Try to look at the expectations you set for yourself and ask whether they are realistic — and most importantly, whether they are helpful for living a balanced life. What if you fail or make a mistake? Is that really such a terrible thing, or is it simply normal and human? Can you accept that?
The Qur’an contains many verses about forgiveness and mercy, showing us that human beings do make mistakes — and that is why we seek forgiveness, correct our ways, and move on.
Making Mistakes
Sometimes, however, people may have been raised in an environment where mistakes were met with harsh punishment or very high demands — this can happen in parenting or teaching, for example.
You might want to reflect on whether your pattern of self-blame or perfectionism comes from your upbringing or early experiences, because these ideas do not come from Islamic teachings themselves.

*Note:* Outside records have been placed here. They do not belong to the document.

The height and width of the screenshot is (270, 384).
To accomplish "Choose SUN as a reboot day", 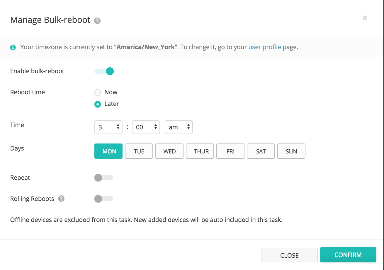I will pos(291,151).
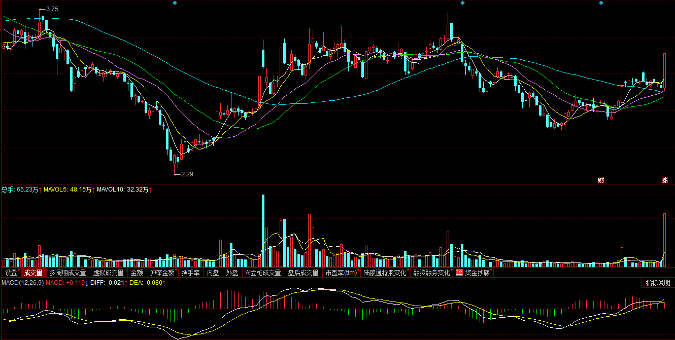The width and height of the screenshot is (675, 340).
Task: Open the 设置 settings tab
Action: (x=11, y=273)

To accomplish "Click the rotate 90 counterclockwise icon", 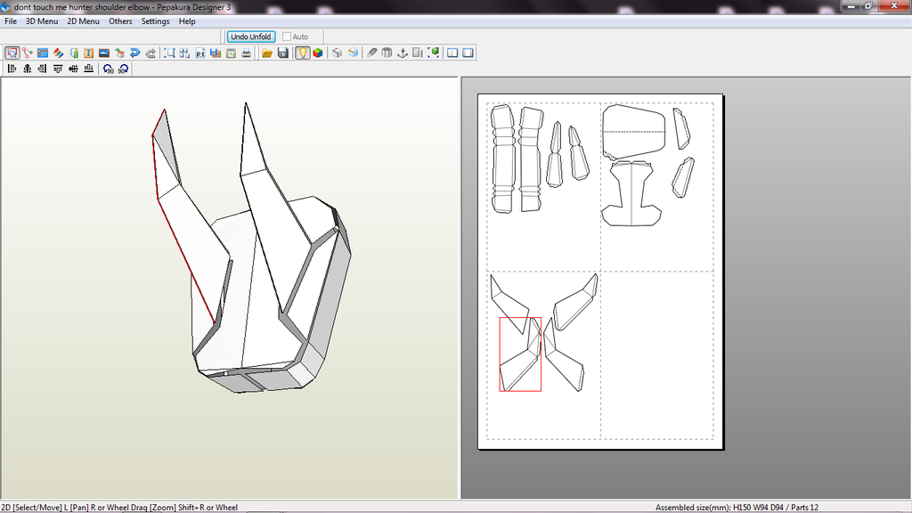I will tap(108, 69).
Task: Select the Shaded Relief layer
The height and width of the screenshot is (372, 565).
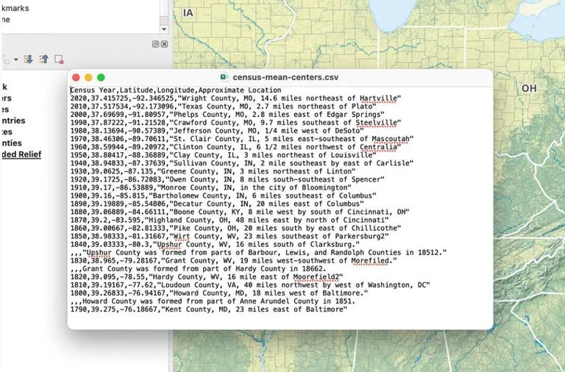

If you are a young person, it may help to seek some support to deal with these thoughts — perhaps from a school counselor, therapist, or doctor who can refer you to a mental health professional.

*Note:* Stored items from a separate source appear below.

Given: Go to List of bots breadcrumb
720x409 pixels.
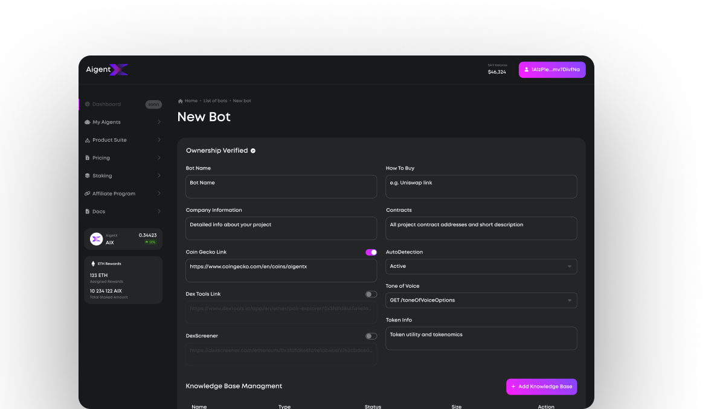Looking at the screenshot, I should coord(215,101).
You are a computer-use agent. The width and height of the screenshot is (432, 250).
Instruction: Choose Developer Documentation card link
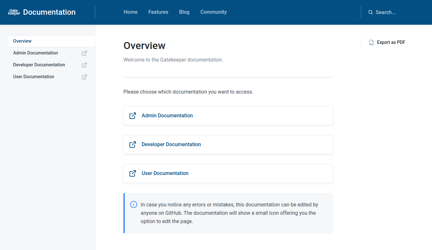pos(171,145)
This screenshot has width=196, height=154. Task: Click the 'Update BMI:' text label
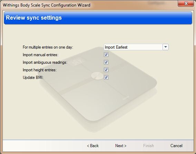point(33,78)
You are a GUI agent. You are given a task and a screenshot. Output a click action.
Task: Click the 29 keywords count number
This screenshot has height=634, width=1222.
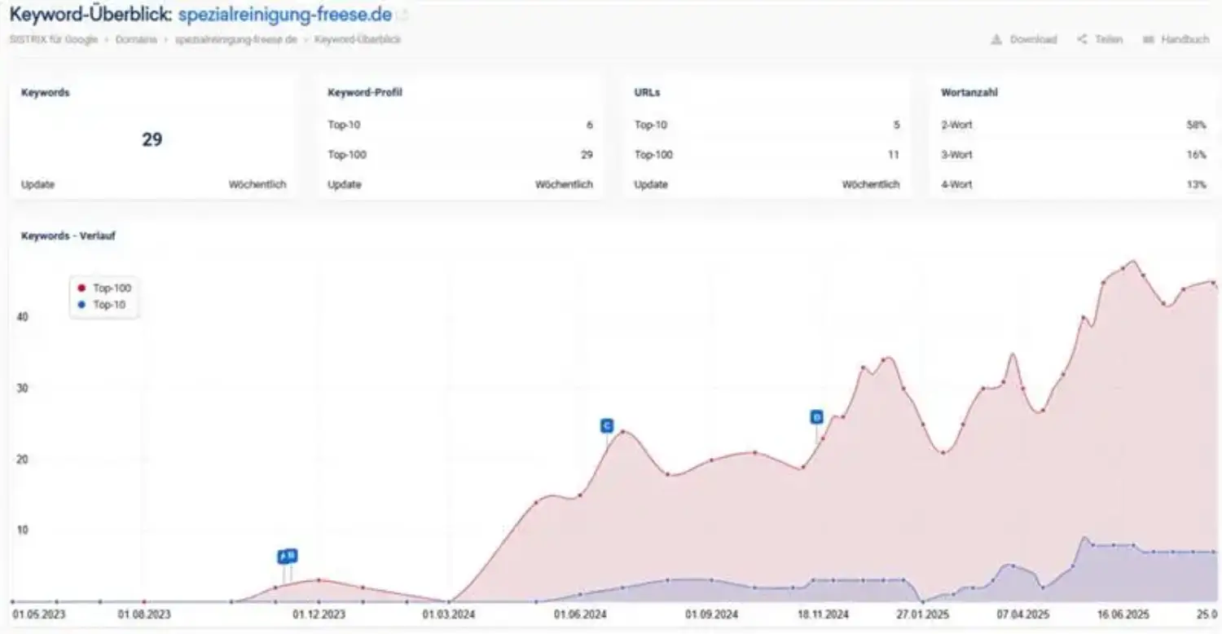[x=152, y=139]
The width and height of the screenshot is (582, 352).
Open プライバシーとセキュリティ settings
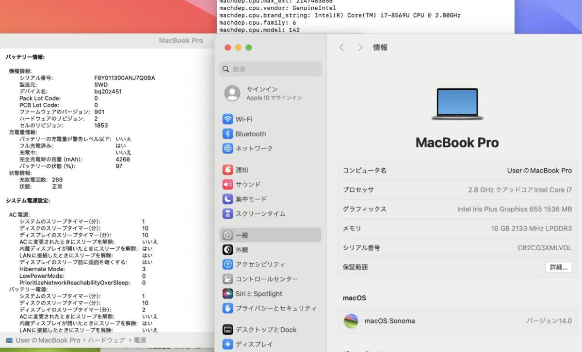275,308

From a religious perspective, it is important to balance your fear of Allah with your hope and love for Him. Allah is loving and full of mercy. Try to focus on verses in the Qur’an about His mercy, forgiveness, and willingness to forgive mistakes.
If your intention is to obey your parents, then do your best to follow their reasonable advice and requests — especially when it comes to daily matters or religious guidance. However, this does not mean you must literally obey every single thing they say. Islam does not require that. Even if you sometimes fail while trying your best, that is okay.
Express the Love You Feel
You say you love your parents, so focus on your heart and on expressing the love you feel. Intention matters, so set it for the sake of Allah, and trust that this will help you be confident in your actions.
Also, let them know that you need them to show their love for you. Seek kindness and genuine, loving connection with your parents and others around you. Engage in joyful activities, spend time in nature, and practice relaxation or breathing techniques.
If these issues continue, I strongly recommend counseling or further professional support — to help you rebuild trust in yourself, in your abilities, and in those around you, Insha’Allah.